The long-term objective is to understand the physiologic and developmental regulation of brown adipose tissue (BAT). The thermogenic activity of brown adipose tissue (BAT) is regulated in response to a number of physiologic signals including cold- exposure, arousal from hibernation and overfeeding. The unique thermogenic properties of BAT derive from the uncoupling of mitochondrial respiration and oxidative phosphorylation through the action of the BAT-specific uncoupling protein (UCPI). Because heat production is equivalent to energy expenditure, BAT can play a dual role in the organism of ensuring homeothermy and energy balance. Ablation of BAT in transgenic mice causes obesity in the absence of hyperphagia confirming the important role of BAT in energy balance. Obesity is a major risk factor for the development of diabetes, hypertension and coronary artery disease. A deeper understanding of the mechanisms controlling BAT growth and development may lead to the development of novel therapeutic approaches to the problem of obesity. UCP1 controls the thermogenic activity of BAT and is the defining gene product of the brown adipocyte. Thus, the regulatory factors controlling UCP1 expression are likely to be fundamental determinants of brown adipocyte differentiation and physiologic regulation. The HIB-1B cell line derived from a brown fat cell tumor differentiates into brown adipocytes that appropriately express the UCP1 gene.
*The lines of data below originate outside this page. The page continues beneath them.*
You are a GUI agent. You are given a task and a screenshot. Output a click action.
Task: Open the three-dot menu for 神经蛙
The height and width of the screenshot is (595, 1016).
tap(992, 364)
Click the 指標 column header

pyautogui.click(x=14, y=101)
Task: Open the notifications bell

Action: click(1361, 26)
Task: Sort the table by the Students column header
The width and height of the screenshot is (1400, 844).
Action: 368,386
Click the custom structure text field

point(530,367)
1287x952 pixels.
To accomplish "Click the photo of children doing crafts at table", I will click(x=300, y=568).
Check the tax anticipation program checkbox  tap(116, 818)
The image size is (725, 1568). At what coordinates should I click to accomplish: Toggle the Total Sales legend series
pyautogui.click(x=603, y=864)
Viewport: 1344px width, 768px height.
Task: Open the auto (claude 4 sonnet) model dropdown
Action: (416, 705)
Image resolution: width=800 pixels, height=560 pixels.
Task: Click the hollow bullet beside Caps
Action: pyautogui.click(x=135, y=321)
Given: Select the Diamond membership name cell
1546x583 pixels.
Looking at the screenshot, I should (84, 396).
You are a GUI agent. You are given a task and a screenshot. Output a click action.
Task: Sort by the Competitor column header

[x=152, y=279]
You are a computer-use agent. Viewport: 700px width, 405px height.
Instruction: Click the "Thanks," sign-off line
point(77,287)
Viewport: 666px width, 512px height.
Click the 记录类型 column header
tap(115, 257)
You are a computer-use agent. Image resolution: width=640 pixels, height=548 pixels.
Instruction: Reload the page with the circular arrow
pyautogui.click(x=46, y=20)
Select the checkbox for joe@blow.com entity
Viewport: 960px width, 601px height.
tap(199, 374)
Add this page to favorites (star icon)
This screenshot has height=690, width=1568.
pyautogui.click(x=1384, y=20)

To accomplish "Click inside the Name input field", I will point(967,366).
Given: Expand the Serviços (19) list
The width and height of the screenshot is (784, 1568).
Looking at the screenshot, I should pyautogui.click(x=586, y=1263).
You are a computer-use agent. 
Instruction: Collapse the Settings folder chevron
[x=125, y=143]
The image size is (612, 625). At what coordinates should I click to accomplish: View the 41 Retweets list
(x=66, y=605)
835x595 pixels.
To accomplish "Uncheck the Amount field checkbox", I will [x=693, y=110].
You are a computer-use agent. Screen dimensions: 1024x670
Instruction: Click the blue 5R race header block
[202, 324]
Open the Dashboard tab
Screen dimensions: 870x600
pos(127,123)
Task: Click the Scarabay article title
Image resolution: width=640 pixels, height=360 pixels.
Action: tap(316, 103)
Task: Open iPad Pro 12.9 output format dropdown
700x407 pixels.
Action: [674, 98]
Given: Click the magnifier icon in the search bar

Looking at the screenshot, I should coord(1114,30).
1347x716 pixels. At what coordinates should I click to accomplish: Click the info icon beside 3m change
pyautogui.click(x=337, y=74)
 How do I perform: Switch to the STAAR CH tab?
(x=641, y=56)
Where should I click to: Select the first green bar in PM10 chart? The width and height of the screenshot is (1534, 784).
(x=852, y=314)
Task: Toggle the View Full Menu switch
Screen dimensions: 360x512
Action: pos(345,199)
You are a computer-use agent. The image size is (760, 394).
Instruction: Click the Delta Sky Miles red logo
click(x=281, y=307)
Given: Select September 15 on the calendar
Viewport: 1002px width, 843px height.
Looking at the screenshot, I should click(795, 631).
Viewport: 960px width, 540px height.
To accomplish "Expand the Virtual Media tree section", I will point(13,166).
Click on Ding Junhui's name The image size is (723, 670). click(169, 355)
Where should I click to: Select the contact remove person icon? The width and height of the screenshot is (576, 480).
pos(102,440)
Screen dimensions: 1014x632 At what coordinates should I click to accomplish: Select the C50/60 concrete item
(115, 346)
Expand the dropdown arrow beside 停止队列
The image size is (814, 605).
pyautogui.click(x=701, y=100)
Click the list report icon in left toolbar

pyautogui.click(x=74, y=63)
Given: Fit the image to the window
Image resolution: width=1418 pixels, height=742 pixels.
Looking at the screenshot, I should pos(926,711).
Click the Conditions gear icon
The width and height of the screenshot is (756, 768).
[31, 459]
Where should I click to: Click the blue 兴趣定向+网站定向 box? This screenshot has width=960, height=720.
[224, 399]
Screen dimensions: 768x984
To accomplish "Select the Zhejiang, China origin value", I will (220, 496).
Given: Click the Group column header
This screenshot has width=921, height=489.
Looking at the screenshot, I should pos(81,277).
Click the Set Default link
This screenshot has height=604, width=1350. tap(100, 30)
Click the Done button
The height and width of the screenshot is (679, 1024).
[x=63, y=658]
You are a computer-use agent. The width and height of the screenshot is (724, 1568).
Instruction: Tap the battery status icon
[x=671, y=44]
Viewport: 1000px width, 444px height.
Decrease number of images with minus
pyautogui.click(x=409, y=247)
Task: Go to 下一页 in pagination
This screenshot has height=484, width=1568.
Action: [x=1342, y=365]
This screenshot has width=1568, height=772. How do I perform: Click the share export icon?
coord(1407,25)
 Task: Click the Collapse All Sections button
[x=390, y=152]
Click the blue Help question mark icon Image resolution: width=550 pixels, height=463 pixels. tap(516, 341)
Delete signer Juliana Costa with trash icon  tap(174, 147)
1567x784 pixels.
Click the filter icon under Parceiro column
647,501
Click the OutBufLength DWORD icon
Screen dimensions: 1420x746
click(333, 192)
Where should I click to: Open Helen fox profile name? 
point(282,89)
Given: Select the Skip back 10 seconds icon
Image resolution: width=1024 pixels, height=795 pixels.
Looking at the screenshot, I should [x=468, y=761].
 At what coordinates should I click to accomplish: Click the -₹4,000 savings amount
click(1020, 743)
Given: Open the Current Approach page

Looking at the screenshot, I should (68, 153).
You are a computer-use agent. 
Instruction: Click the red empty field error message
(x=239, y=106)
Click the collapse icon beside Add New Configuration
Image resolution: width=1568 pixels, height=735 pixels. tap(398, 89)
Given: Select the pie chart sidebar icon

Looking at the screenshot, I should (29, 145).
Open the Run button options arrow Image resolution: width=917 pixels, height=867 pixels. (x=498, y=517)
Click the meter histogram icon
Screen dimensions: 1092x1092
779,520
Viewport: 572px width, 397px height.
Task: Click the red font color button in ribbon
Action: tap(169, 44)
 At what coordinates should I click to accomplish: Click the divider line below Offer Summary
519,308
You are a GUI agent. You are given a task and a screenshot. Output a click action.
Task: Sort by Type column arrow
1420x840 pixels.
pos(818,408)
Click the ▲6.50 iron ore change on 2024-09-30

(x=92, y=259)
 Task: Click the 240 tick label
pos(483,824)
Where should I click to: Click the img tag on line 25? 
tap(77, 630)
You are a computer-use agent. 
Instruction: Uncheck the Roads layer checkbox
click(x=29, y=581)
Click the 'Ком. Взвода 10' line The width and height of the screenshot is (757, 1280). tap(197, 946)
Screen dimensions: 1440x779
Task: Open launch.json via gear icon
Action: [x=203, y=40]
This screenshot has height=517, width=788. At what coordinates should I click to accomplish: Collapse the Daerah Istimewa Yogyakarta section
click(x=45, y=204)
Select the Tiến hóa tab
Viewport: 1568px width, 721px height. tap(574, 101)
The UCP1 enhancer located at -2.5 to -2.3 kb is capable of directing high level gene expression to BAT of transgenic mice and expression is regulated by physiological stimuli such as cold exposure and fasting/refeeding.
Specific aim 1 will utilize the HIB-1B cells to systematically identify the cis-acting elements within this enhancer.
Specific aim 2 will examine the regulation of a novel BAT coactivator PGC1.
Specific aim 3 examines the role of cAMP and retinoic acid response elements in mediating the response to cold exposure and fasting/feeding.